The belief that Archbishop Walden and his brother, the subject of this biography, came from humble—even artisan—stock springs largely from the highly partisan writing of contemporary chroniclers hostile to Richard II and his adherents. Contemptuous asides dismissing the archbishop as the illiterate son of a butcher from Saffron Walden in Essex may, in all probability, have been little more than propaganda spread by clerics jealous of Walden’s remarkable success, but tantalizingly little is known about the origins of the two men, whose careers were closely connected throughout their lives.
In France and England alike, John and Roger constantly acted together, in an official as well as a private capacity. At a purely routine level they were in great demand as co-feoffees-to-uses and witnesses to conveyances of land.
That John Walden’s growing importance as a landowner was also largely dependent upon the meteoric rise of his ambitious brother goes without question; and it was through him that he established himself among the gentry of the south-east. There is no clear evidence of his occupying much property outside London before 1397, at which point he and Roger rented a tenement near St. Botolph’s priory, and had perhaps already taken on the joint lease for 60 years of two ‘places’ in the close of St. Bartholomew’s, Smithfield, where John and his grandmother were living when Henry of Bolingbroke seized the throne. John’s first wife, Joan, had tenements of her own in the City as well, but it was during the period which saw the dramatic triumph of the court party and Roger’s elevation to the see of Canterbury (in November 1397) that his social and financial position really improved.
The strength of their mutual commitment to Richard II made it inevitable that both John and Roger Walden would suffer a serious reversal in fortune after the Lancastrian usurpation; and to begin with their disgrace seemed complete. Not only was Roger’s archiepiscopal register destroyed, but hangings bearing his coat of arms were torn from the walls of Lambeth palace and thrown out through the windows (an incident gleefully described by Walden’s enemy, Adam of Usk). At least one of John’s Middlesex manors was despoiled by Henry IV’s supporters, and the system of labour services appears to have been seriously disrupted on another for the same reason. None the less, despite the initial reaction against them, the brothers managed to regain at least some of their former influence: while Roger survived a period of humiliation and imprisonment to become bishop of London, in 1405, John was able to establish himself as a prominent figure in the government of the home counties. By then he was held in sufficient regard to be made a j.p. for Cambridgeshire, and he showed his acceptance of the new regime by advancing a loan of £10 to the government later in the year. Commissions and official appointments subsequently came his way at regular intervals, but not always without incident. In August 1410, towards the end of his term as sheriff of Essex, he narrowly escaped with his life while attempting to arrest certain malefactors at Waltham abbey. The mob which turned on him was said to be 200 strong, and it forced him to surrender his prisoners.

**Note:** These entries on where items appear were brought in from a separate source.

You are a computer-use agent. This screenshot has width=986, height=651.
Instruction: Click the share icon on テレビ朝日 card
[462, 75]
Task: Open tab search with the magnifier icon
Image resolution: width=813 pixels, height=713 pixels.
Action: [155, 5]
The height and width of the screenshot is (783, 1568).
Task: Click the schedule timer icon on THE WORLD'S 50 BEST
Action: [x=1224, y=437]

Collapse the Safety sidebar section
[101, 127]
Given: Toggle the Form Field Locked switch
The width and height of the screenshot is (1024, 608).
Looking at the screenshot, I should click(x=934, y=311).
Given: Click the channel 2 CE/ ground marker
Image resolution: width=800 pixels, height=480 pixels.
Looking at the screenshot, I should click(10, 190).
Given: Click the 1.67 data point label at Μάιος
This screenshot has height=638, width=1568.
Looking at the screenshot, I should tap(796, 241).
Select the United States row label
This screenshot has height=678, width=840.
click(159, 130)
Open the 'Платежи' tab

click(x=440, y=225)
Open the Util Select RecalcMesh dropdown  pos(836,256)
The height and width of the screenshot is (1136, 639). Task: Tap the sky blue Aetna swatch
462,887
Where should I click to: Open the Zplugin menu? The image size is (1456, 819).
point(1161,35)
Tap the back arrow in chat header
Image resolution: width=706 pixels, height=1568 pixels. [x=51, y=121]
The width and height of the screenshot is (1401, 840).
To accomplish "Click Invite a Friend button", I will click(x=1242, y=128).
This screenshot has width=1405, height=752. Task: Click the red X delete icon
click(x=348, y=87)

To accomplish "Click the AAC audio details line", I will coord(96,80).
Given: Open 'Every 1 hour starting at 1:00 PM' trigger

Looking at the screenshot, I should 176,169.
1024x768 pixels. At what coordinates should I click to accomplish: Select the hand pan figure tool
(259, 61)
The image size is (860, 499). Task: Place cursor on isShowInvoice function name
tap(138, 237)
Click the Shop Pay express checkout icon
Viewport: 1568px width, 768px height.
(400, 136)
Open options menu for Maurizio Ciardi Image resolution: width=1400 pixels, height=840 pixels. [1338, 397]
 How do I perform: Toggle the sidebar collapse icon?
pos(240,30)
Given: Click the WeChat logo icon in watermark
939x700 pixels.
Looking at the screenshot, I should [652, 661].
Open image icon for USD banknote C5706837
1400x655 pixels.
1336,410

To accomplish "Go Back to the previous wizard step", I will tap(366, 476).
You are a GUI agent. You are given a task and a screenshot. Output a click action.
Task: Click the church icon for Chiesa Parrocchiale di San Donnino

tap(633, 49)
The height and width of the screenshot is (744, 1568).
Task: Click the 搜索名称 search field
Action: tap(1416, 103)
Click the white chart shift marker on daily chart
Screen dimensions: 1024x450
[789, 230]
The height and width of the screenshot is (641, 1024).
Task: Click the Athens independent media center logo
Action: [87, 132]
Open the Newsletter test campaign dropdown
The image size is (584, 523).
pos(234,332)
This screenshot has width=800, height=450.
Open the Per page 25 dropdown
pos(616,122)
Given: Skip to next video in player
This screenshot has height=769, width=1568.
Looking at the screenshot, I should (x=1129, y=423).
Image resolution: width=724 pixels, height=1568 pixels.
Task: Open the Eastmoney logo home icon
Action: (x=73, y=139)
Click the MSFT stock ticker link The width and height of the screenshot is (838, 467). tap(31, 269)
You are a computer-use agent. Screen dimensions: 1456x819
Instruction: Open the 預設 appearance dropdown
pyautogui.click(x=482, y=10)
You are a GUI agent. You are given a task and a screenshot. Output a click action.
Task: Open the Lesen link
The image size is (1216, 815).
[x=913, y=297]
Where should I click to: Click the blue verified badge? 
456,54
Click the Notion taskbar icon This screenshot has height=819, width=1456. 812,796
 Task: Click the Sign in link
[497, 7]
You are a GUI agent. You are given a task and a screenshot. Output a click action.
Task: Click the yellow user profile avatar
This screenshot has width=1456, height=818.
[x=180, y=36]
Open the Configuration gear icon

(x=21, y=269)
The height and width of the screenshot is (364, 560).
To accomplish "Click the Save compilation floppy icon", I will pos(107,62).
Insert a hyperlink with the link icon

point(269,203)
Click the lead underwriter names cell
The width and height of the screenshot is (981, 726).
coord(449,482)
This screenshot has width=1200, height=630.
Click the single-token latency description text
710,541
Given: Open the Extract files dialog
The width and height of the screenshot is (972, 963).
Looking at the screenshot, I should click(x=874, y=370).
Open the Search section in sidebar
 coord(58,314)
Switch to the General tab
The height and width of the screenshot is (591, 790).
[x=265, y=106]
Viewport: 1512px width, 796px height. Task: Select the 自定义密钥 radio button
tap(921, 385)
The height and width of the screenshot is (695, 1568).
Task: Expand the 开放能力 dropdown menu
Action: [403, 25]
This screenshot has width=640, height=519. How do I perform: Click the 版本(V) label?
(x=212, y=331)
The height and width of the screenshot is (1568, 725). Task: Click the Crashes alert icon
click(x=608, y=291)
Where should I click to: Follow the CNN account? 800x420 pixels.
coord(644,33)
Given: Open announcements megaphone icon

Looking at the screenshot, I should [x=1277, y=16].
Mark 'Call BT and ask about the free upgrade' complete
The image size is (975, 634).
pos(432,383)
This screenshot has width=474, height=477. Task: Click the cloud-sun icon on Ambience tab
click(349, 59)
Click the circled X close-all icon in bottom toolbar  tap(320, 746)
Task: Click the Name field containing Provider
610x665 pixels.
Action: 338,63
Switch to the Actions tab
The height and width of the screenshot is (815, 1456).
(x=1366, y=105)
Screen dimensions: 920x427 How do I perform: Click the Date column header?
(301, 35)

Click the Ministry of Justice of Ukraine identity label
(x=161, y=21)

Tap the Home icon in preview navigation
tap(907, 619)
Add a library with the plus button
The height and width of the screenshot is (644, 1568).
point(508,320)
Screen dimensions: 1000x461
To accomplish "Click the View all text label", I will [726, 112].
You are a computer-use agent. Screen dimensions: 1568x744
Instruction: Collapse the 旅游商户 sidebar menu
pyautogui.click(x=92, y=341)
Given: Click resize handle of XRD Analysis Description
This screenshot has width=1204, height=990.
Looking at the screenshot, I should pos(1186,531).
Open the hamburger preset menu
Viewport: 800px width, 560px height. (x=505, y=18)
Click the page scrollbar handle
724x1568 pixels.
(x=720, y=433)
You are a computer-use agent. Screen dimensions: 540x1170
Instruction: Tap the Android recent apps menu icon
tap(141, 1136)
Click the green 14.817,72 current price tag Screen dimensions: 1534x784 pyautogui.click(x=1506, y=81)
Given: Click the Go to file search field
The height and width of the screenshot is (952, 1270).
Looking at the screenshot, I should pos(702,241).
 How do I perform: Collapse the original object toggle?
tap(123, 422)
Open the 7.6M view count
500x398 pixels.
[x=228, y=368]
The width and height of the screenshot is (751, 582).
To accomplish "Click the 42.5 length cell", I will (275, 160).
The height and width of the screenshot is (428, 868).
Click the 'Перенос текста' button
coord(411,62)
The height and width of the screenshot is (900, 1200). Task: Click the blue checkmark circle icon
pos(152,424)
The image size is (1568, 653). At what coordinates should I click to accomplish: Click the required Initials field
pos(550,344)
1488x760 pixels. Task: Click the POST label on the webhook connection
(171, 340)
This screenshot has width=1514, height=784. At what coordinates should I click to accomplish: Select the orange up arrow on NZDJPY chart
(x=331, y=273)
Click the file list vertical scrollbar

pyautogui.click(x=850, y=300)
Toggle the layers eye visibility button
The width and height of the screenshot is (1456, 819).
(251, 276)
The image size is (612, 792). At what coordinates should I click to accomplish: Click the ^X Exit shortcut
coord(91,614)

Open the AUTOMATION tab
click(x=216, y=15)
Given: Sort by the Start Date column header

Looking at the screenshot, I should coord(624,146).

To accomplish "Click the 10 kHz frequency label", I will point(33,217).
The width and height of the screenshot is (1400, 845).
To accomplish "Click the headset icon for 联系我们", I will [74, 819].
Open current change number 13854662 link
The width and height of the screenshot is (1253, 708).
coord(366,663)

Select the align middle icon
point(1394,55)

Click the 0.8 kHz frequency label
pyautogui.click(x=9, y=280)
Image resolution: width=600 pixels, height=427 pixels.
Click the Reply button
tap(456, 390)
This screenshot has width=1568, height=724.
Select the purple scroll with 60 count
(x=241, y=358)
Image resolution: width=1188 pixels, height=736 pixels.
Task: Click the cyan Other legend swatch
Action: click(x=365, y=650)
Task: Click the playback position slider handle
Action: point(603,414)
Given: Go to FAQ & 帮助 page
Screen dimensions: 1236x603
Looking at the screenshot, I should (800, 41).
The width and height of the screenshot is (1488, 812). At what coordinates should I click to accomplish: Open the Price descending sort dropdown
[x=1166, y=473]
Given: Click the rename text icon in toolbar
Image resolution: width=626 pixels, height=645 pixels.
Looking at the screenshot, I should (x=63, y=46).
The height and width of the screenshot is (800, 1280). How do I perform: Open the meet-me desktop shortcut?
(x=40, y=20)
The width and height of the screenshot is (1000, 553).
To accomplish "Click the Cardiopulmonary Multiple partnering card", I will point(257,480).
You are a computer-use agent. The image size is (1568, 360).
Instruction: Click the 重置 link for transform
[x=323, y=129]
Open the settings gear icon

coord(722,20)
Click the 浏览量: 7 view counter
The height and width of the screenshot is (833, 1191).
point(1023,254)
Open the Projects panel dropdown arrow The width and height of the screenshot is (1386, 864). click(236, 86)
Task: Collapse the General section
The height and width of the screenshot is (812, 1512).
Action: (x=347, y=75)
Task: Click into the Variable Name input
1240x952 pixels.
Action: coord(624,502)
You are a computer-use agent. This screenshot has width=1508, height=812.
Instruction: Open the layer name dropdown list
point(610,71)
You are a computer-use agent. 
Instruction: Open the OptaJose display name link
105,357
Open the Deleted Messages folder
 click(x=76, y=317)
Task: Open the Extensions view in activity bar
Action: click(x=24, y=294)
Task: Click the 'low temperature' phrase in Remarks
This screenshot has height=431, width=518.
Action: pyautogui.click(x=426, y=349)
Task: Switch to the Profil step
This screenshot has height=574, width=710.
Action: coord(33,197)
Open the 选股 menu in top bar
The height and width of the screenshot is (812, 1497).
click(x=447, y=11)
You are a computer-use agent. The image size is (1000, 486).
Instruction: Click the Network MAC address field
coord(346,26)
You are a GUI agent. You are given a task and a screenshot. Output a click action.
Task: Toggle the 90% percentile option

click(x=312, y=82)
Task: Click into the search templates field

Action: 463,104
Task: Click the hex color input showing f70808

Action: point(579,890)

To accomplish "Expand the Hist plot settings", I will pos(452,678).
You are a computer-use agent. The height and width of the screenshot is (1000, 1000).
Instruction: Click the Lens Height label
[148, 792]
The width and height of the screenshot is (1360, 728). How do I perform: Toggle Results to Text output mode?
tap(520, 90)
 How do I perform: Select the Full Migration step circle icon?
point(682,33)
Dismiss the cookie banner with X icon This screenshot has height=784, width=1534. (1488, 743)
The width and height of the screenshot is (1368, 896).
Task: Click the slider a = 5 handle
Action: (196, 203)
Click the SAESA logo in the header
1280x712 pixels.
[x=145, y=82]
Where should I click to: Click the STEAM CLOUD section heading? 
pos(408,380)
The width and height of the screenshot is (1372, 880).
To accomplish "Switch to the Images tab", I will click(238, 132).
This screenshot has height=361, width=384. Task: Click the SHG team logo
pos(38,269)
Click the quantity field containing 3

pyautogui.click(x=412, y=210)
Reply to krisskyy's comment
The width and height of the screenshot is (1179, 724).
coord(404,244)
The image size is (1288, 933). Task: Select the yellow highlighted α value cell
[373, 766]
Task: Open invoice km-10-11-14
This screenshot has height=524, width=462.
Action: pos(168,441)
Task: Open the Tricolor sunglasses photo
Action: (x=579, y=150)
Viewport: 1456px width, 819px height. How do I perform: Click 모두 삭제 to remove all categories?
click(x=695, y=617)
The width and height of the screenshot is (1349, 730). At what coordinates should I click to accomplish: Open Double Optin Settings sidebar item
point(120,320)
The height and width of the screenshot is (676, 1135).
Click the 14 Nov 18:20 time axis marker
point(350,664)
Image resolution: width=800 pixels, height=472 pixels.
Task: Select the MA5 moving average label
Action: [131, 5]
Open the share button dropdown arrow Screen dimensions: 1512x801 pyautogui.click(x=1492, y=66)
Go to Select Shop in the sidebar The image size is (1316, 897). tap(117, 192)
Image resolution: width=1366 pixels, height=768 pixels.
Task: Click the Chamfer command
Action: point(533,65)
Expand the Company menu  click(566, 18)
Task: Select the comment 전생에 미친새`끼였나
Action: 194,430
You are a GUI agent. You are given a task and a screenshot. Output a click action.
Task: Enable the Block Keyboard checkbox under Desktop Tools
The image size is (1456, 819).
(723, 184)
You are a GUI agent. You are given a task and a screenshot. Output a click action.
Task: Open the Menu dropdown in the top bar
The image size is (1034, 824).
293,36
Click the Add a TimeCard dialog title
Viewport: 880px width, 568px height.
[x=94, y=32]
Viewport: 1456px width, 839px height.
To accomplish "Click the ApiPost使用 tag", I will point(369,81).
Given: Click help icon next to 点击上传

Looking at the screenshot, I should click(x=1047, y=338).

Surprisingly, in view of his earlier career, Walden is not known to have sat in Parliament until November 1414, when he was returned as a shire knight for Middlesex, along with his friend, Thomas Charlton, with whom he often acted as a trustee. He had previously attended the county elections of 1411, and did so again in 1415, serving continuously throughout this period on the local bench. Although his last years were spent outside London, Walden maintained close links with the City. From 1392 onwards, if not before, he was a churchwarden of St. Peter’s, West Cheap; and in about 1401 he gained admittance to the popular Trinity Guild at St. Botolph’s church, Aldersgate. The influential mercer, John Woodcock, made him a beneficiary of his will, and he was also on friendly terms with Richard Brigge, the Lancaster King of Arms, who chose him to be one of his executors. Walden was often called upon to act as a trustee and mainpernor, since at all times, whether in or out of favour, he maintained a close circle of friends. Chief among them was John Shorditch II, who joined with him, in 1406, in helping to administer the late Bishop Walden’s estate, and who himself died in the following year, naming John among his executors.
John Walden died on 23 Nov. 1417, and was buried at St. Bartholomew’s, Smithfield, where his brother had set up a chantry chapel and may well himself have been buried. Since he left no children, he was able to make generous bequests for the good of the souls of Roger Walden and his former royal master, Richard II. His widow, Idonea, obtained livery of her dower in the following February, and clung on tenaciously to the property which her late brother-in-law had purchased in London, despite the protests of his surviving executors. In April 1421 she received a papal indult to make use of a portable altar, and by the time of her own death, four years later, she had made further arrangements for the upkeep of the Walden family chantry.